In anxiety treatment, vicarious experience cuts both ways. Children can acquire fears vicariously by watching a parent or peer react with fear to a harmless stimulus. But the same mechanism can be used therapeutically. Positive modeling, where a child watches someone interact calmly and happily with a feared object, has been shown to prevent fear development in children aged 7 to 10. Interestingly, simply giving children factual information about why a stimulus isn’t dangerous (psychoeducation) did not prevent vicariously learned fear in the same studies. Seeing calm behavior was more effective than hearing reassuring facts.
This finding reinforces a core principle of vicarious experience: watching trumps hearing. Verbal persuasion and education have their place, but they operate through a weaker channel of self-efficacy. Observing someone’s actual behavior, especially someone you relate to, provides a more convincing form of evidence that reshapes what you believe you’re capable of.
How to Use Vicarious Experience Deliberately
If you want to harness vicarious experience to build your own self-efficacy, the key is choosing the right models. Look for people who share your starting point, not just your goal. A beginner who successfully learned the skill you’re working on is a better model than a lifelong expert. Online communities, support groups, and mentorship programs can all serve this function by connecting you with people whose success feels achievable rather than extraordinary.

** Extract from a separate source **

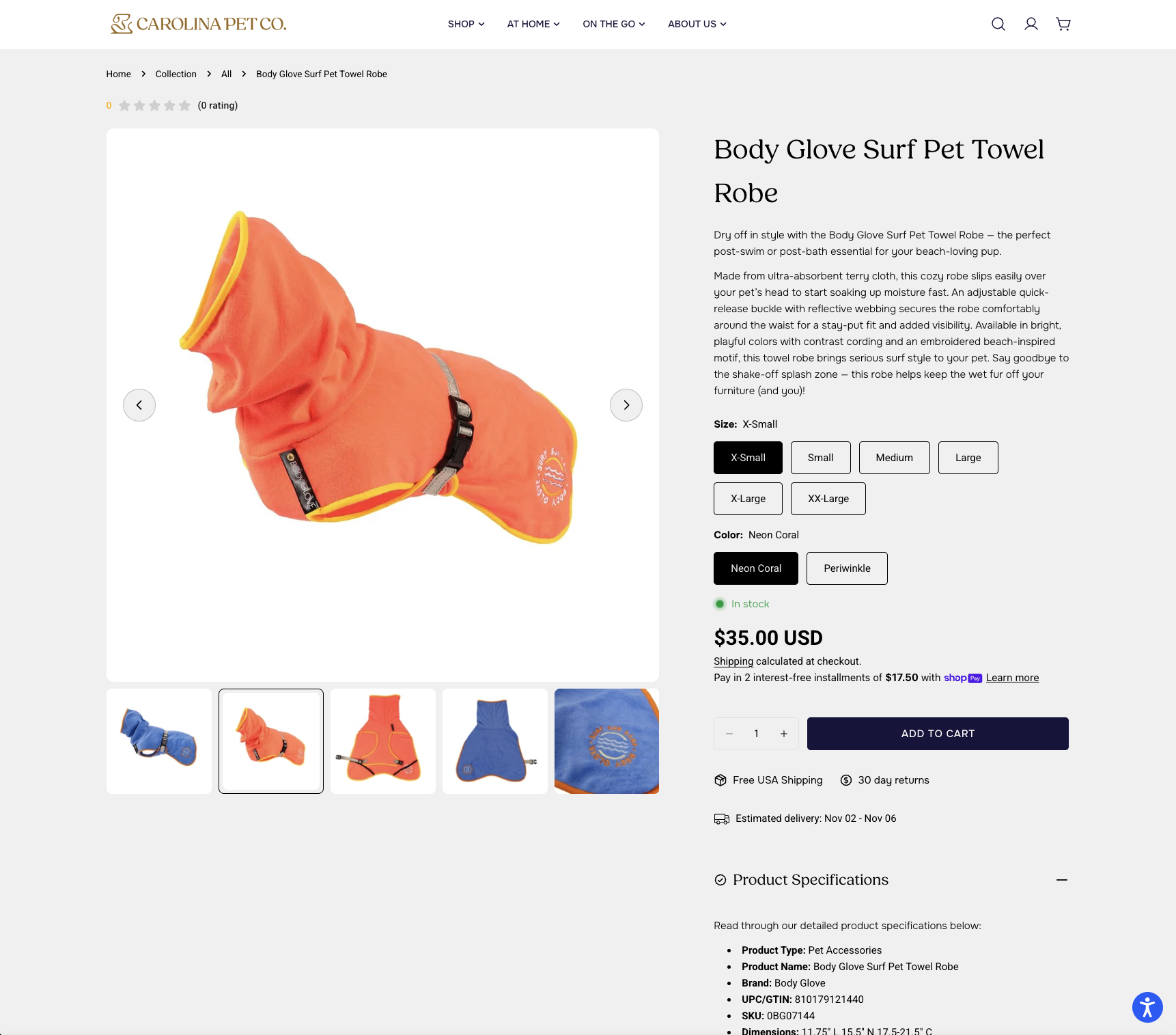1176x1035 pixels.
Task: Open the shopping cart icon
Action: pos(1063,24)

Active engagement matters too. Don’t just watch passively. Pay attention to the specific steps the person takes, mentally narrate what they’re doing, and visualize yourself following those same steps. This converts the observation into a stronger mental representation, which is exactly what the research on retention processes predicts will improve learning.
Vicarious experience won’t replace the confidence that comes from doing something yourself. But it’s often the bridge that gets you there, the thing that makes you believe the attempt is worth making in the first place.